That's the million dollar question. I've done it both ways. When you start with just a concept, things can get pretty hairy. You have to figure out who your protagonist is, as well as your antagonist. Then, before you even start writing, you have to decide where your story is going to start. So in a way, you've already started an outline.

Recently, I wrote an outline for a script that was an ensemble drama. As I started writing the outline, when I reached the third act, it became increasingly harder to write the next step in the outline. I pondered the reasons why and figured out it was because I didn't know the characters well enough to know how they would close out the story.

You see, this was one of the most important lessons I have received in the craft of screenwriting.
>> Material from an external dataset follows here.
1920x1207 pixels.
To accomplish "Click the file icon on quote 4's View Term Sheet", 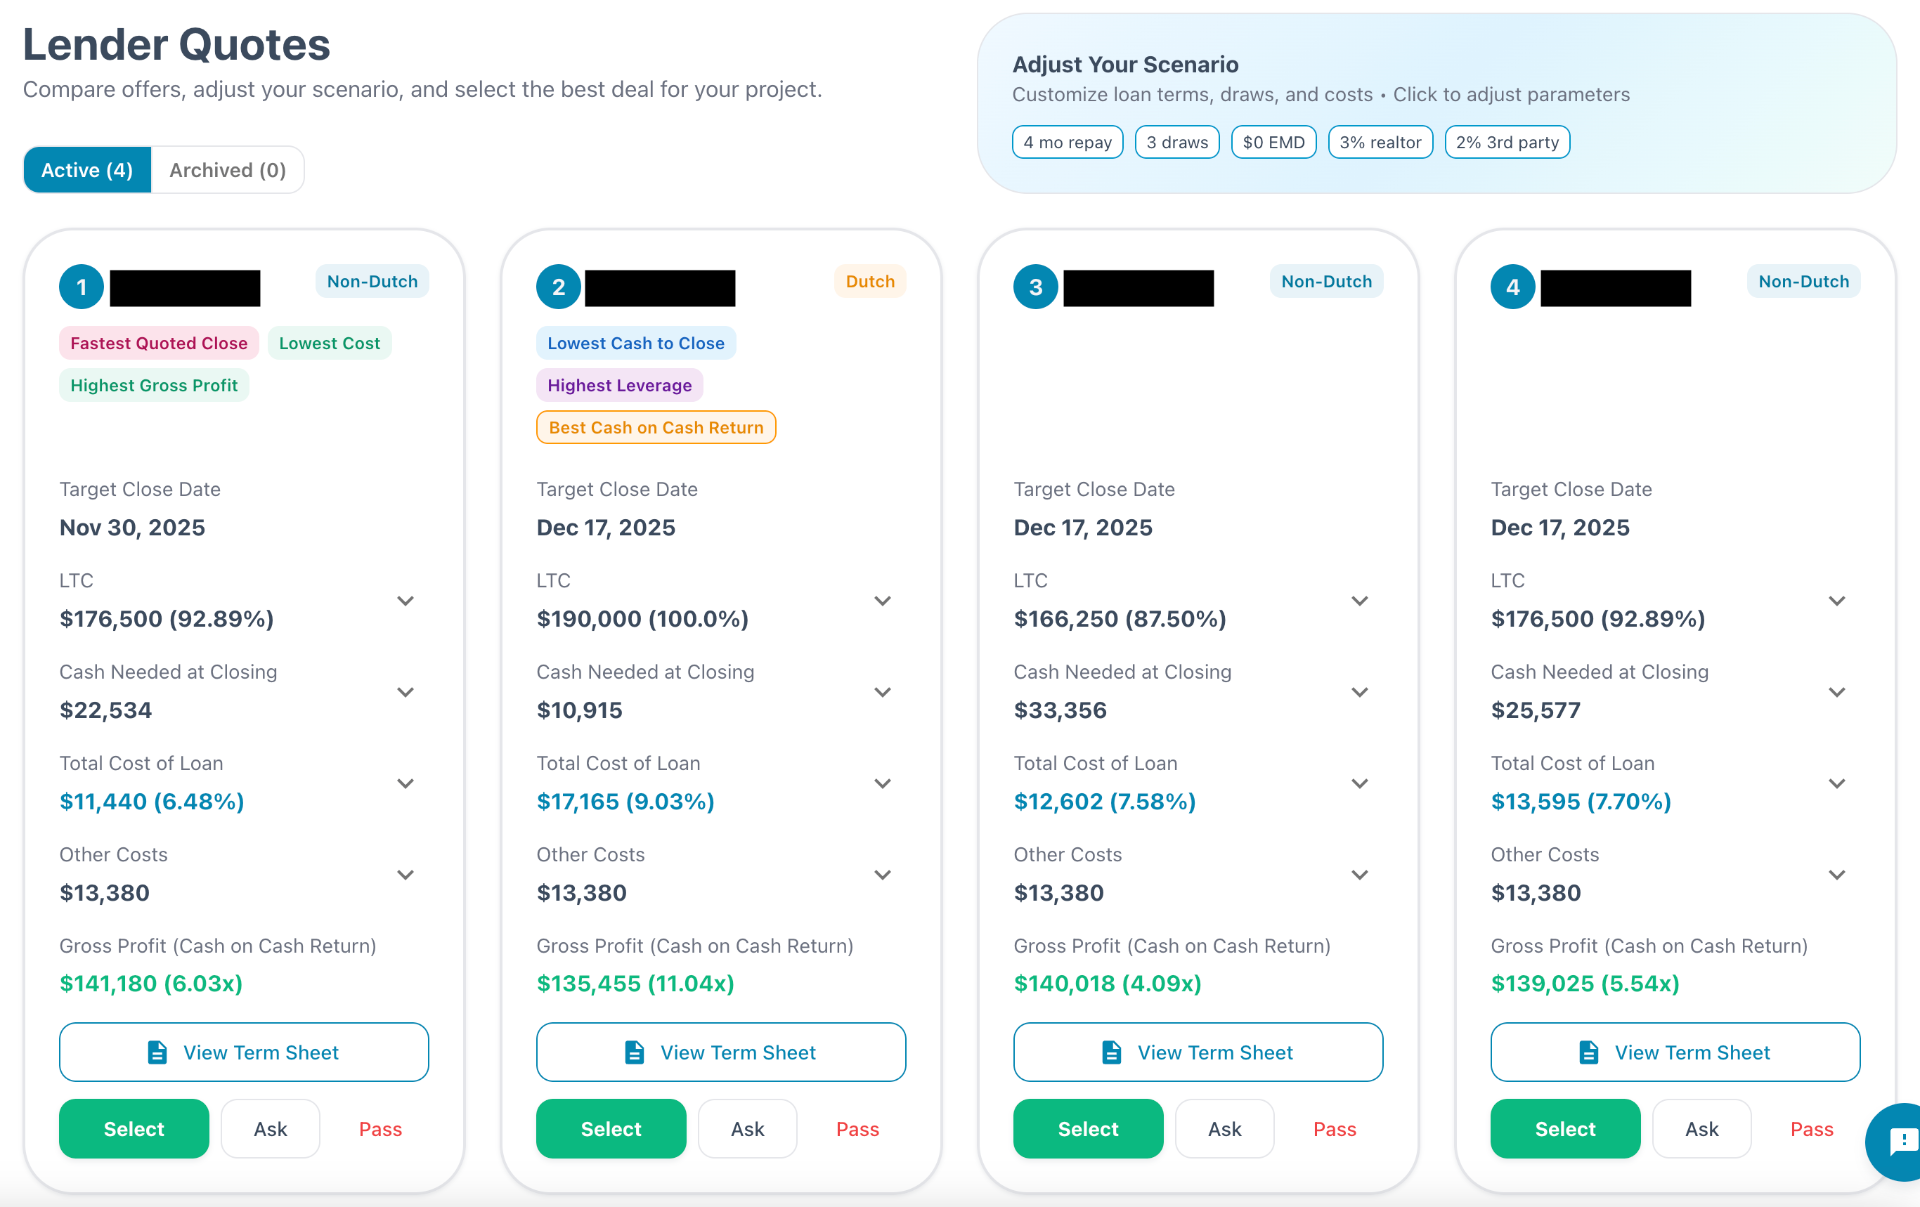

It's not about story most of the time. It's about characters.

So I started writing the script. The deeper I got, the easier it became. Imagine a huge boulder that weighs two tons, sitting at the top of a hill. It's going to take a lot of effort to push that boulder over to the edge. But once it starts rolling down, that big rock picks up momentum and speed as it rolls.

The boulder is your story. Once you start it, and get it going in the right direction, it will tell you where to take it.

In my case, when I reached the middle of act two, I didn't even have to look at the outline anymore because the characters were so well etched in my imagination that I knew exactly what they would do next. And of course, logic tells you which scenes are necessary and which are not.

Before, I was adamant about not writing an outline. I resisted it with every iota of my being. Why? I'm not exactly sure. I guess it was because I was afraid I wouldn't be able to come up with the complete story. So I said to myself "I know the concept already and I know the Hollywood formula, so I'll just run with it." Well, if you enjoy doing lots of rewrites, then go that way. However, if you want to get it halfway right the first time, then I suggest you create a step outline for at least the first two acts.

By the time you reach page 70, that big rock's gonna be rolling like thunder.